◆ WHAT THE TASK REQUIRES:
Copy out each of the lines below word for word, with nothing altered.
== RECORDS FOR THIS EXERCISE ==
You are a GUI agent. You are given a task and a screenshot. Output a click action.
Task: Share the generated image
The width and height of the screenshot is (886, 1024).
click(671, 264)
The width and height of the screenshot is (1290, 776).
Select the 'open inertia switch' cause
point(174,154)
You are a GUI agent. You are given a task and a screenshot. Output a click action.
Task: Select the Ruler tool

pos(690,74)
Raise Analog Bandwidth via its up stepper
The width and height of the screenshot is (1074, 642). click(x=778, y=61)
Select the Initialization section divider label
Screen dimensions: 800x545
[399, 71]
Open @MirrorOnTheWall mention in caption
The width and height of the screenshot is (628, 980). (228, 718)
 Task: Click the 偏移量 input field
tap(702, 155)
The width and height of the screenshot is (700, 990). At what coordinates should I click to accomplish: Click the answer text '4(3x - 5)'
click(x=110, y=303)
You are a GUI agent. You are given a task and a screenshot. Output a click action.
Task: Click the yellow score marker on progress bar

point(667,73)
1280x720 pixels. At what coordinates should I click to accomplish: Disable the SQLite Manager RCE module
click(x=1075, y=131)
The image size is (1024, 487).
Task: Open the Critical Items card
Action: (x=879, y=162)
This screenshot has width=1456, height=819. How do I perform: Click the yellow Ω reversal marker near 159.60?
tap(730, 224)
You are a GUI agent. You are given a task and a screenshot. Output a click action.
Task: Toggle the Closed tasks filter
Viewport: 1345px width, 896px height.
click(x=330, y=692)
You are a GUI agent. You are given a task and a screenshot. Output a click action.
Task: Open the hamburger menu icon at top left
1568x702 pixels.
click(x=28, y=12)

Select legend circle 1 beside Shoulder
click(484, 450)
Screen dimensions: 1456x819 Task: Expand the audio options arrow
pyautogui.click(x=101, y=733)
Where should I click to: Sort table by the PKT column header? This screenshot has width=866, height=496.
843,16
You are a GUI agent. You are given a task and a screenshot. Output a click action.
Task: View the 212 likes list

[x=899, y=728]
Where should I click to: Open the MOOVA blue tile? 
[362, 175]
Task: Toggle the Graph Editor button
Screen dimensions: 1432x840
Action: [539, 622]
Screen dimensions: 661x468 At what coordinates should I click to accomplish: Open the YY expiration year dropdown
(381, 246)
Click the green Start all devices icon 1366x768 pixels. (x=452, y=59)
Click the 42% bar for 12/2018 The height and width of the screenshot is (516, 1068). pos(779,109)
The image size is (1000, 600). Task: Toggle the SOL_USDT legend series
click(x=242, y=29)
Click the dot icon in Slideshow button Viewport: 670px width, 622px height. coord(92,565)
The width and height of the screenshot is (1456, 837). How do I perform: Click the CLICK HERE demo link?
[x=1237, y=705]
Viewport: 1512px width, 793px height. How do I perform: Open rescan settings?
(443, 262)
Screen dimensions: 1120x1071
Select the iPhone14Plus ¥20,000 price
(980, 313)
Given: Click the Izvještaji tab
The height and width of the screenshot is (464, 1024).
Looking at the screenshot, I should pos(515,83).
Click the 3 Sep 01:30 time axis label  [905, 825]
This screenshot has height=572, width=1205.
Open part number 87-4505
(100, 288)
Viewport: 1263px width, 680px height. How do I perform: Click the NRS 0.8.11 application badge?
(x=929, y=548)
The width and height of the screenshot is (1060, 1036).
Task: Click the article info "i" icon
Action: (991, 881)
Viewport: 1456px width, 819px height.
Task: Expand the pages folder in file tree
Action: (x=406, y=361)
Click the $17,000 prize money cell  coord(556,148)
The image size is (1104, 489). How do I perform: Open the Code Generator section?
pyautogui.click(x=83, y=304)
===
◆ RESPONSE BELOW:
You are a GUI agent. You are given a task and a screenshot. Output a click action.
Task: Share the generated image
The width and height of the screenshot is (886, 1024).
click(671, 264)
The width and height of the screenshot is (1290, 776).
Select the 'open inertia switch' cause
point(174,154)
You are a GUI agent. You are given a task and a screenshot. Output a click action.
Task: Select the Ruler tool

pos(690,74)
Raise Analog Bandwidth via its up stepper
The width and height of the screenshot is (1074, 642). click(x=778, y=61)
Select the Initialization section divider label
Screen dimensions: 800x545
[399, 71]
Open @MirrorOnTheWall mention in caption
The width and height of the screenshot is (628, 980). (228, 718)
 Task: Click the 偏移量 input field
tap(702, 155)
The width and height of the screenshot is (700, 990). At what coordinates should I click to accomplish: Click the answer text '4(3x - 5)'
click(x=110, y=303)
You are a GUI agent. You are given a task and a screenshot. Output a click action.
Task: Click the yellow score marker on progress bar

point(667,73)
1280x720 pixels. At what coordinates should I click to accomplish: Disable the SQLite Manager RCE module
click(x=1075, y=131)
The image size is (1024, 487).
Task: Open the Critical Items card
Action: (x=879, y=162)
This screenshot has width=1456, height=819. How do I perform: Click the yellow Ω reversal marker near 159.60?
tap(730, 224)
You are a GUI agent. You are given a task and a screenshot. Output a click action.
Task: Toggle the Closed tasks filter
Viewport: 1345px width, 896px height.
click(x=330, y=692)
You are a GUI agent. You are given a task and a screenshot. Output a click action.
Task: Open the hamburger menu icon at top left
1568x702 pixels.
click(x=28, y=12)

Select legend circle 1 beside Shoulder
click(484, 450)
Screen dimensions: 1456x819 Task: Expand the audio options arrow
pyautogui.click(x=101, y=733)
Where should I click to: Sort table by the PKT column header? This screenshot has width=866, height=496.
843,16
You are a GUI agent. You are given a task and a screenshot. Output a click action.
Task: View the 212 likes list

[x=899, y=728]
Where should I click to: Open the MOOVA blue tile? 
[362, 175]
Task: Toggle the Graph Editor button
Screen dimensions: 1432x840
Action: [539, 622]
Screen dimensions: 661x468 At what coordinates should I click to accomplish: Open the YY expiration year dropdown
(381, 246)
Click the green Start all devices icon 1366x768 pixels. (x=452, y=59)
Click the 42% bar for 12/2018 The height and width of the screenshot is (516, 1068). pos(779,109)
The image size is (1000, 600). Task: Toggle the SOL_USDT legend series
click(x=242, y=29)
Click the dot icon in Slideshow button Viewport: 670px width, 622px height. coord(92,565)
The width and height of the screenshot is (1456, 837). How do I perform: Click the CLICK HERE demo link?
[x=1237, y=705]
Viewport: 1512px width, 793px height. How do I perform: Open rescan settings?
(443, 262)
Screen dimensions: 1120x1071
Select the iPhone14Plus ¥20,000 price
(980, 313)
Given: Click the Izvještaji tab
The height and width of the screenshot is (464, 1024).
Looking at the screenshot, I should pos(515,83).
Click the 3 Sep 01:30 time axis label  [905, 825]
This screenshot has height=572, width=1205.
Open part number 87-4505
(100, 288)
Viewport: 1263px width, 680px height. How do I perform: Click the NRS 0.8.11 application badge?
(x=929, y=548)
The width and height of the screenshot is (1060, 1036).
Task: Click the article info "i" icon
Action: (991, 881)
Viewport: 1456px width, 819px height.
Task: Expand the pages folder in file tree
Action: (x=406, y=361)
Click the $17,000 prize money cell  coord(556,148)
The image size is (1104, 489). How do I perform: Open the Code Generator section?
pyautogui.click(x=83, y=304)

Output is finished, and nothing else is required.